Over 16,000 people voted in this election. The bond would have paid for school safety, capacity control, and renovations or even new construction for certain schools.
Concerns revolved around increased taxes and wastefulness, but RCAS superintendent Dr. Lori Simon says this is the only way for South Dakota schools to pay for such a large-scale project.
“The only other funding source that we have is capital outlay and that is a pot of money that we do get every year but really it has many intended uses,” said Dr. Simon.
Many parents with children in the district committed to voting yes, with concerns about school safety, overcrowded classrooms, and overall education.
“I think it’s okay, this is how democracy works. We know that we’ve got to continue to work to grow Rapid City, to bring the kind of amenities we know recruits the professional workforce we need and we’re still going to get up every day and do that,” said Elevate Rapid City CEO, Tom Johnson.

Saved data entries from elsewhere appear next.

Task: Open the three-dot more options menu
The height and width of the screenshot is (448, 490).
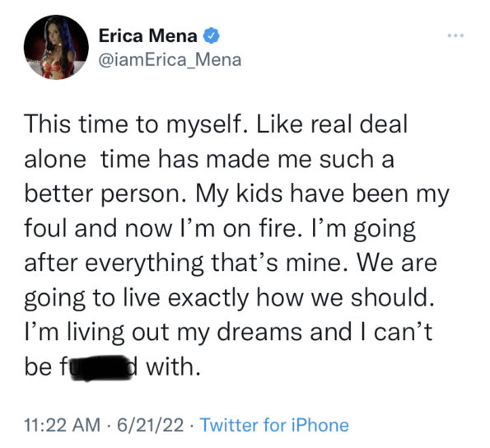Action: pos(455,35)
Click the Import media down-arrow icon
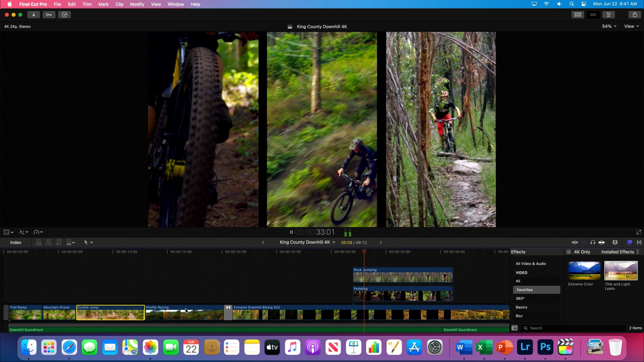Viewport: 644px width, 362px height. click(x=33, y=14)

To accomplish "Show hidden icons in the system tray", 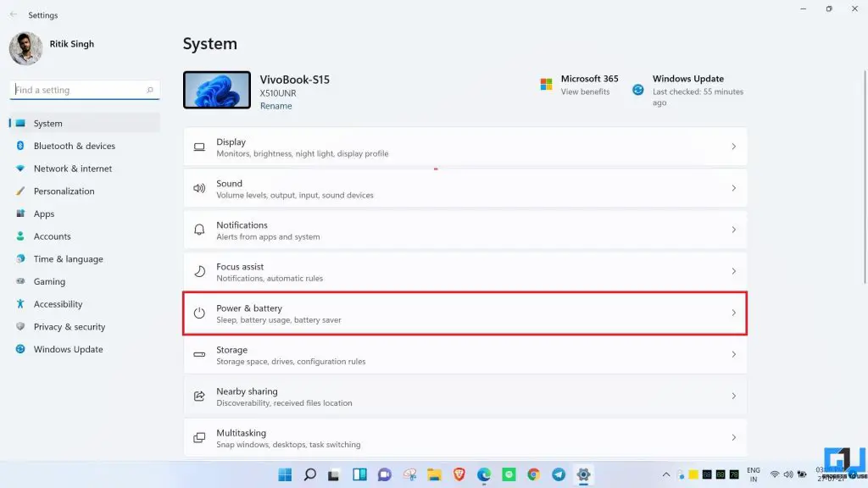I will tap(666, 474).
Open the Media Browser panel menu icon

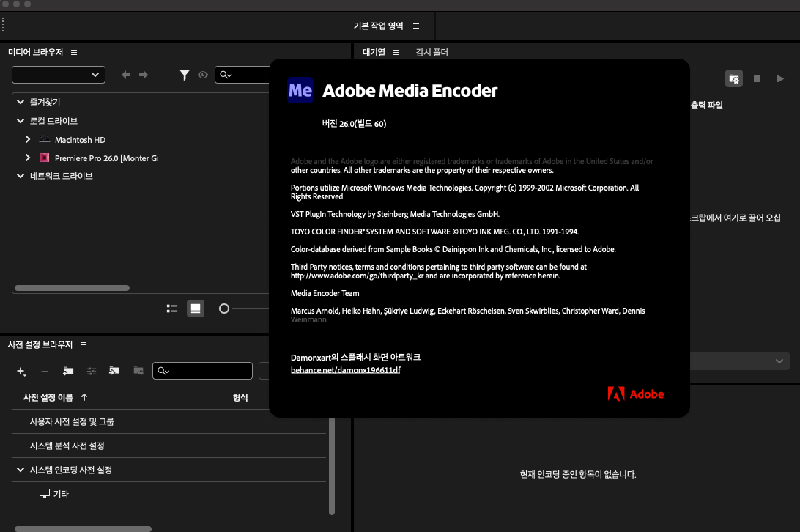[74, 53]
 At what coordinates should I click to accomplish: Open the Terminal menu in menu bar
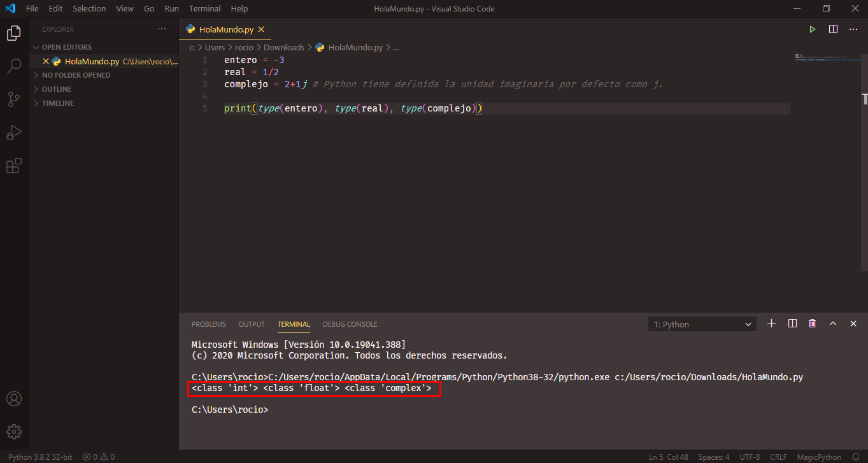(204, 9)
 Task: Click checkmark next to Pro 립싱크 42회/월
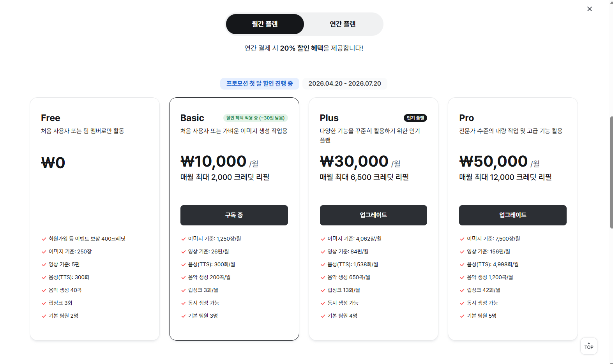462,290
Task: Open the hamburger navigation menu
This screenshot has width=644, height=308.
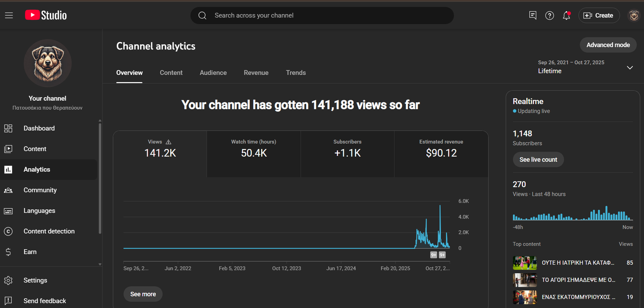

For many the outcome was disappointing.
“I think there is a general misconception that the schools really just need a new coat of paint and maybe some flooring here and there and that they’ll be okay. That’s absolutely not the case and so obviously this issue is going to have to come back to the voters at some point,” said Mayor Steve Allender.

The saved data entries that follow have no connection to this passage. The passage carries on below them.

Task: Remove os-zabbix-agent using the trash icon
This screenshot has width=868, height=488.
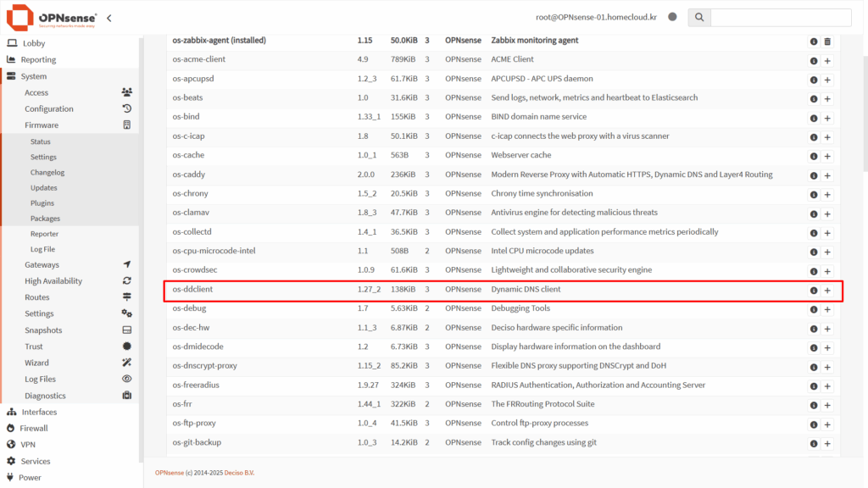Action: (827, 42)
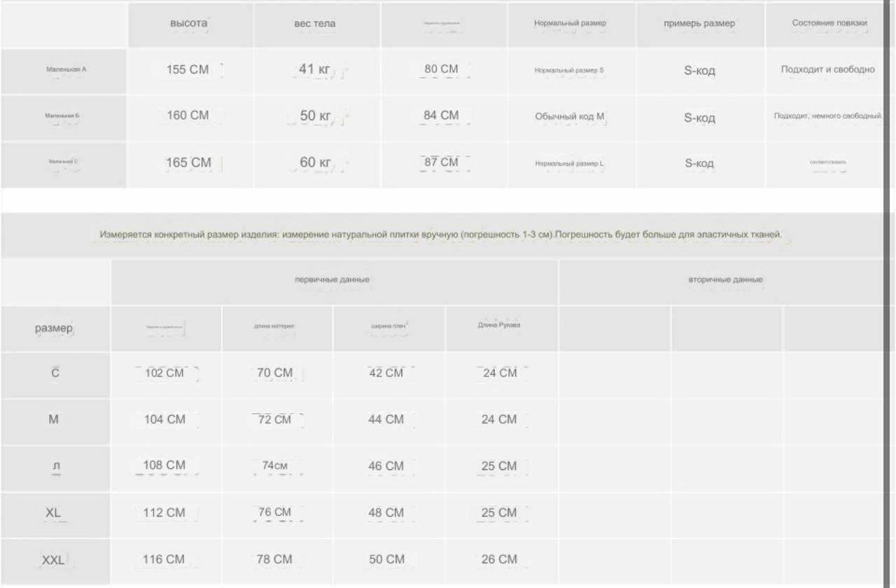Screen dimensions: 896x588
Task: Select the "Маленькая Б" row label
Action: click(x=64, y=117)
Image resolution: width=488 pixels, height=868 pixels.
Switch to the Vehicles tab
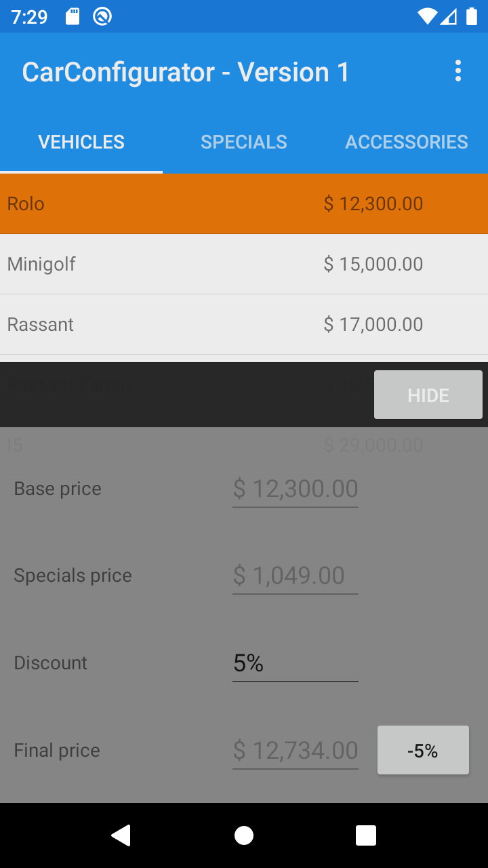tap(81, 142)
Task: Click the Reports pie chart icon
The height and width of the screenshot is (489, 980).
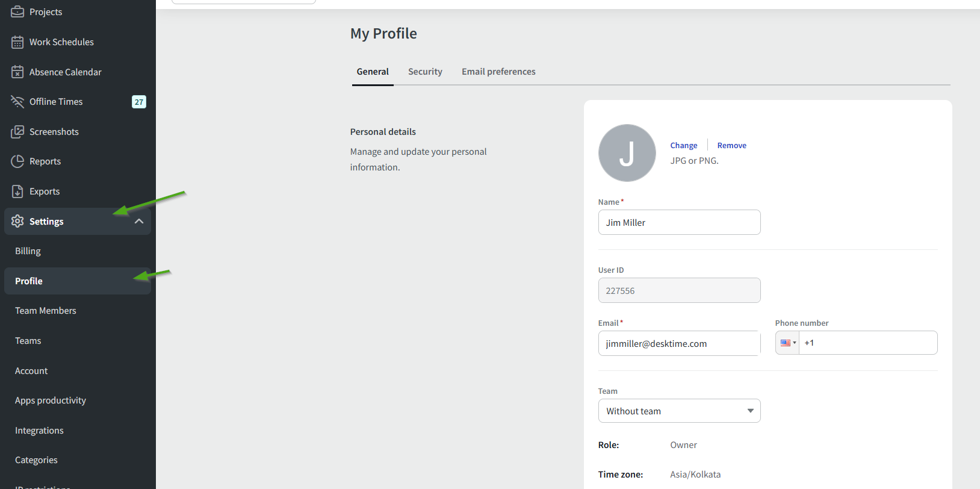Action: (17, 161)
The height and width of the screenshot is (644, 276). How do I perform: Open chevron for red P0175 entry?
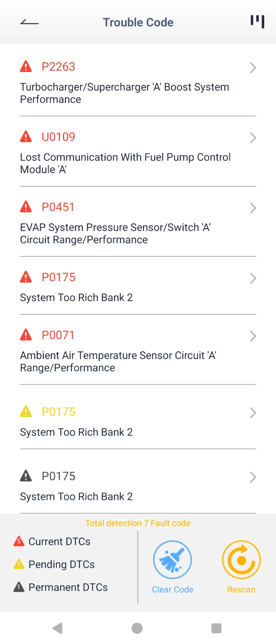pyautogui.click(x=253, y=278)
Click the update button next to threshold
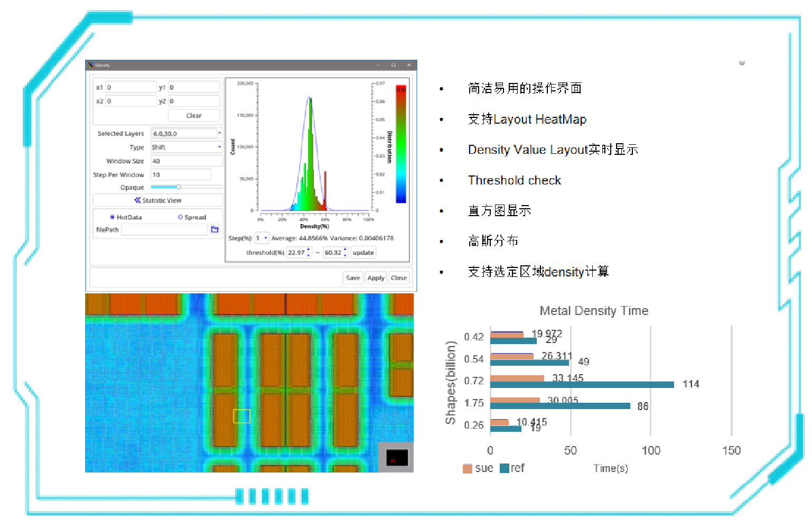The width and height of the screenshot is (812, 528). click(363, 253)
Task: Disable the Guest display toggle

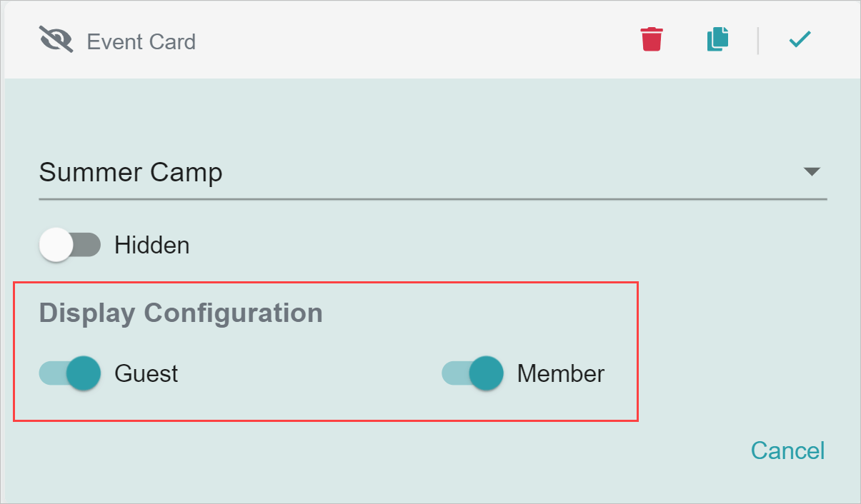Action: [70, 373]
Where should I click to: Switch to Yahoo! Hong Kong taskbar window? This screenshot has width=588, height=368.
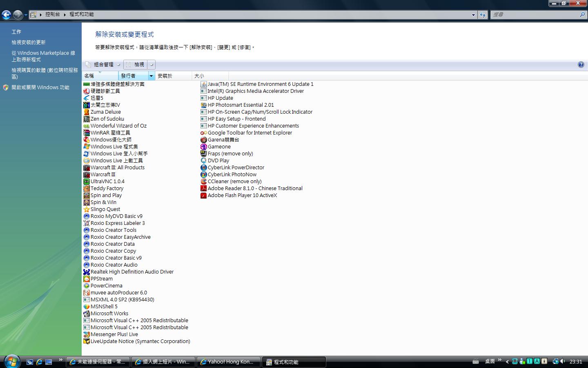[x=228, y=362]
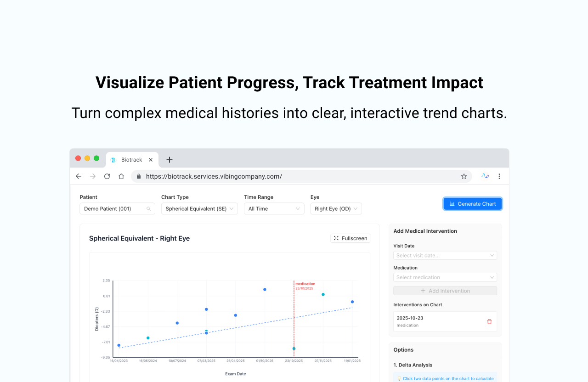This screenshot has height=382, width=588.
Task: Open the Select visit date dropdown
Action: (445, 255)
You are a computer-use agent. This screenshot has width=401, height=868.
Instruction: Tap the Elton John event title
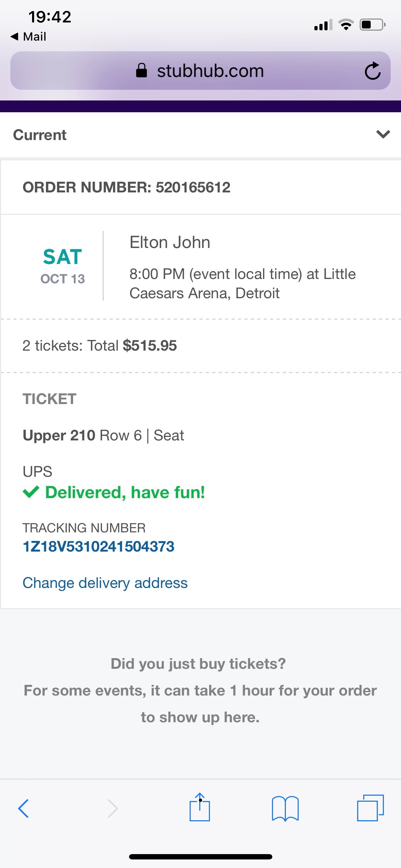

There are concerns about the future of the schools and the community. For many people relocating to this area, education for their children is a priority.
“Sadly, I’ve even heard comments already on our social media today. People are thinking about moving away because they’re sad that they don’t believe this community cares about education,” said Dr. Simon.
Although disappointed, this district, Elevate Rapid City, and city officials are refusing to give up. In fact, they’re already working on taking the next steps to find a solution for the issues facing Rapid City Area Schools.
“We’re not done. We’re not done with this fight. This is about our children, our most precious resource that we have in our community and we must do better by them,” said Dr. Simon.